And as we indicated in our press releases back then, by setting this date for July, it also moved our in service date to late 2015 or possibly 2016 as Williams indicated in their release yesterday. Next and moving again to another milestone for Constitution on February 12, 2014, FERC issued the draft EIS for Constitution. This is an important release and was another giant step of the project and puts Constitution very close to its final approvals. So in summary, we just experienced our best year ever. We continue to be well positioned with our improving economic and returns affording Cabot the ability to continue with our operating plan, a plan that delivers the same absolute production levels fewer capital dollars in our 14 program.
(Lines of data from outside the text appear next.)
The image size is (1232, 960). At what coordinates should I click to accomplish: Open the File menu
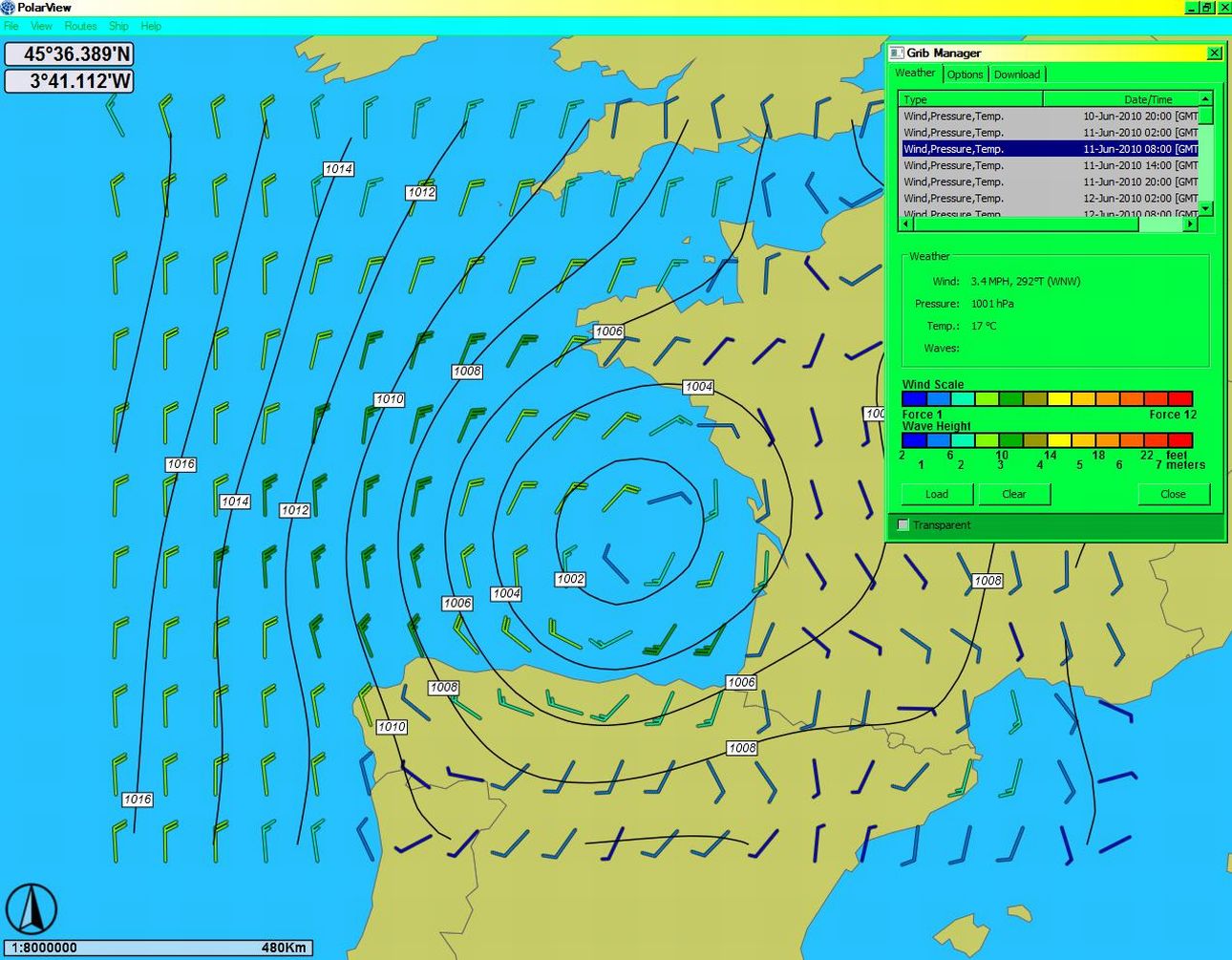[11, 26]
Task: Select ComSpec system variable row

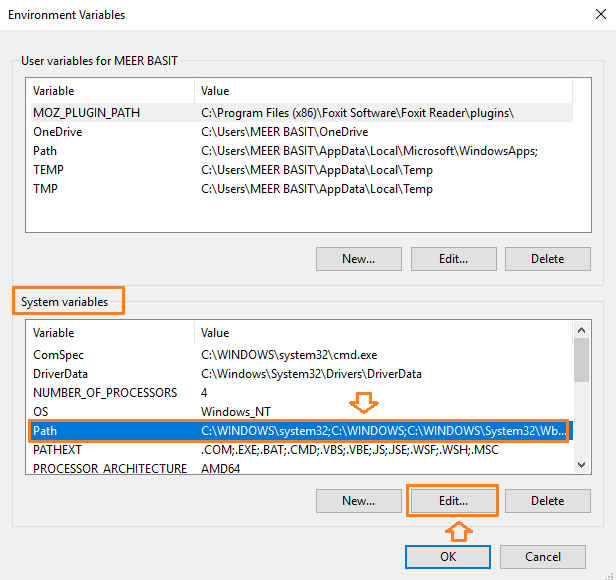Action: tap(57, 355)
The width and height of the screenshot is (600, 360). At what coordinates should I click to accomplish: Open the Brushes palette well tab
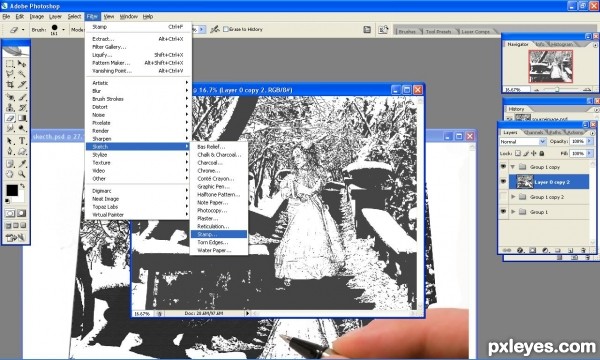coord(407,31)
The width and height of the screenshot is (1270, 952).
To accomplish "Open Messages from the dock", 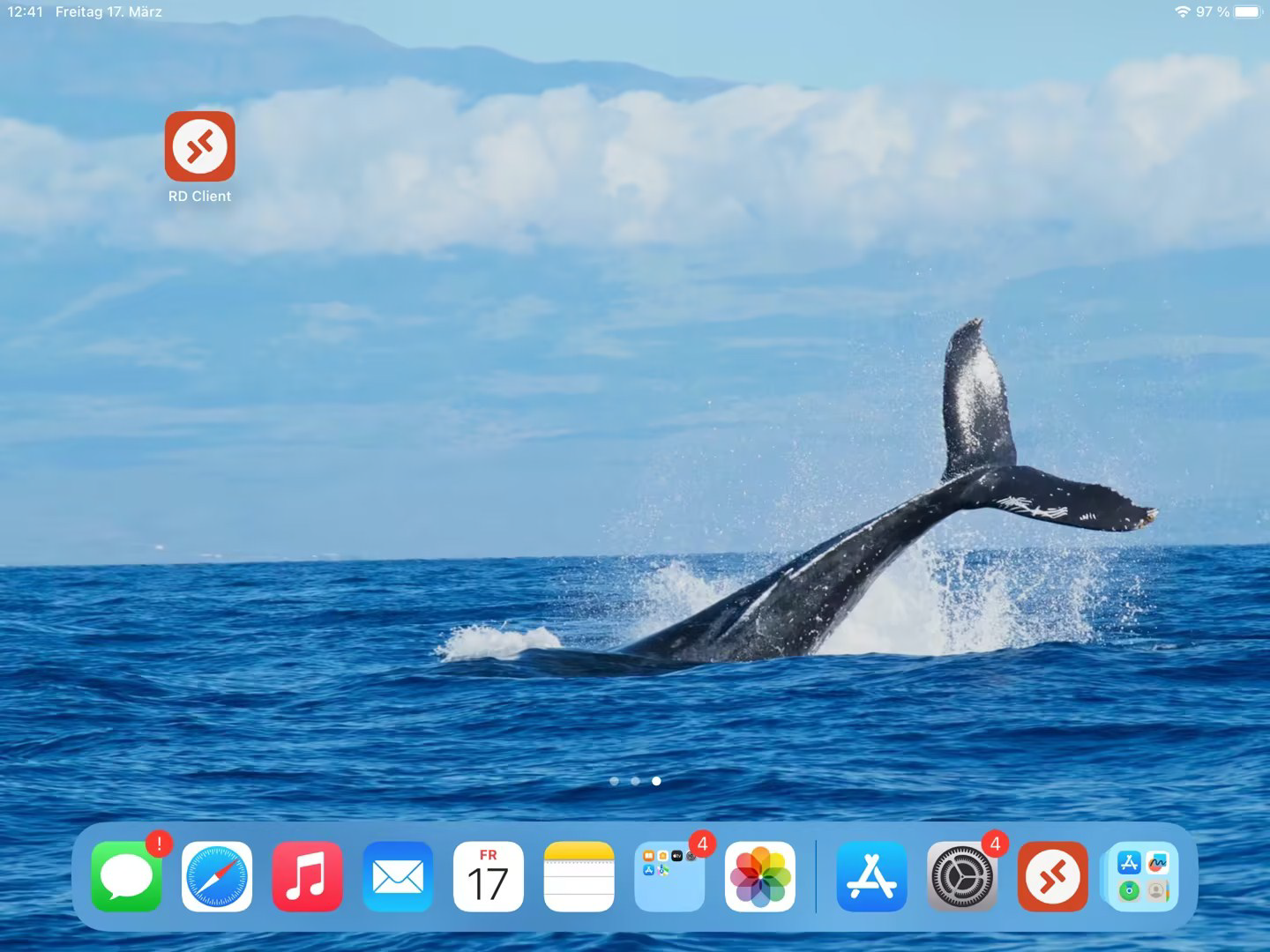I will point(127,876).
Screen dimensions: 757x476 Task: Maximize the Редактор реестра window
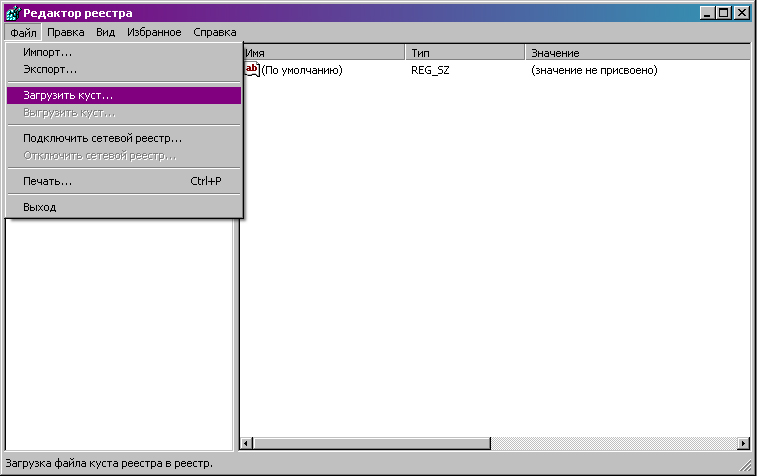724,13
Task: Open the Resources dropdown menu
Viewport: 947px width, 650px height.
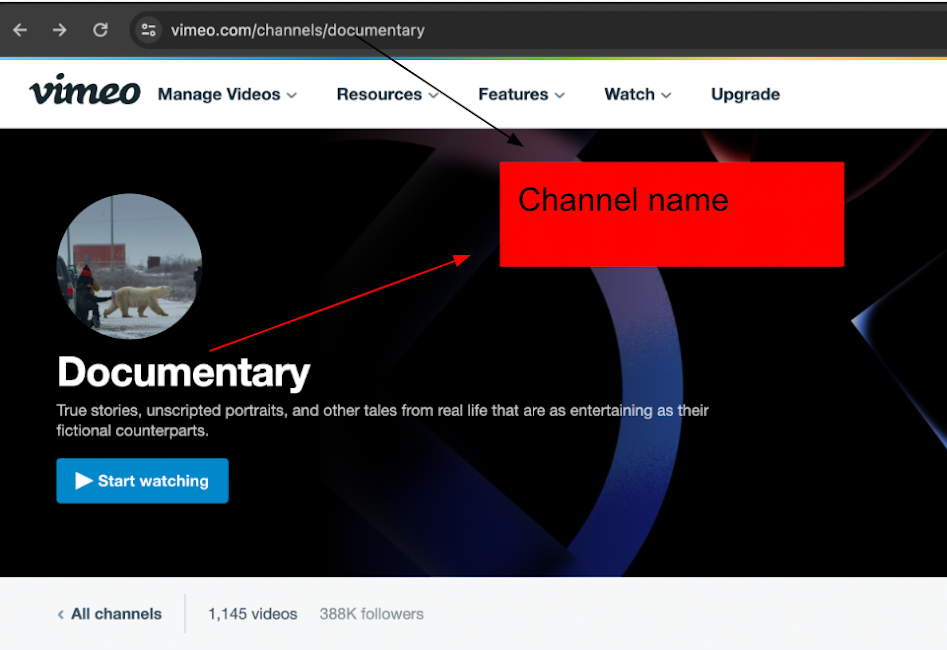Action: pos(387,94)
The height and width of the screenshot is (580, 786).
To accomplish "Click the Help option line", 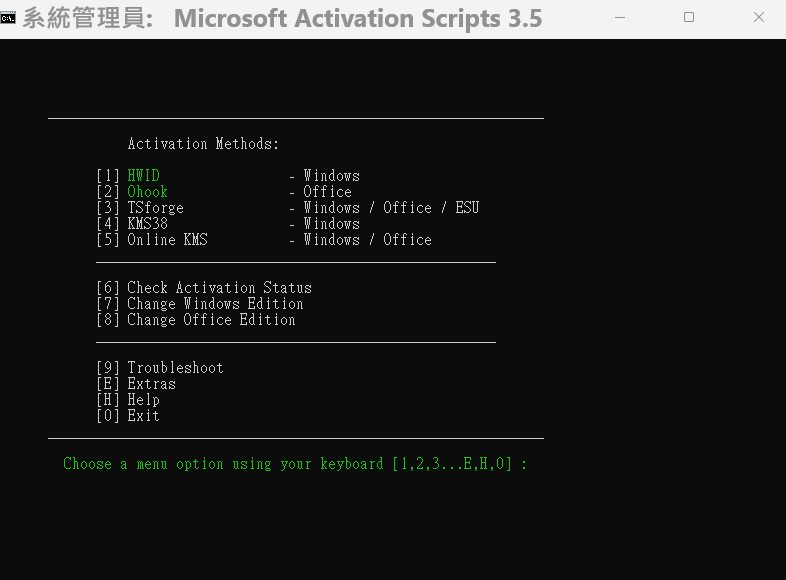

We will put up at year end very good financial metrics and we will stack the bank with new reserves at the best in class finding cost in the Marcellus. Denise, with that, I'll be more than happy to answer any
Our first question will come from Drew Venker of Morgan Stanley. Please go ahead.
Good morning. I was hoping you could talk about whether there's anything unusual driving your wider differentials year to date, if there's any infrastructure outages or if this is just more related to volume growth from the region?
Well, it's predominantly related to the volume growth in the region. The differential is a real phenomenon. We have a plan in place with our exit strategy out of Susquehanna County. Certainly going to be a little bit of time before we reach that milestone, but it's predominantly related to the growth in the area.
And Dave, can you give us a sense of what you expect for differentials for the remainder of the year?
Well, as far as specific differentials, when we run our model, we have as I mentioned I think in the last call, we have over 400 something contracts that are have different price points to them. As opposed to the differential, I'll say it like this that our expectation is that our realized price is going to be north of $3 under $4 And I use the $3 bogey that demonstrates as we mentioned in our release that our program is expected to yield in using the differentials that we use in various different scenarios and sensitivities. We think our program by the end of the year is still going to deliver the 100% return metric or greater. And that's kind of how I'd like to catch the differential. The differential is the 800 pound gorilla in the room right now and everybody's models are different.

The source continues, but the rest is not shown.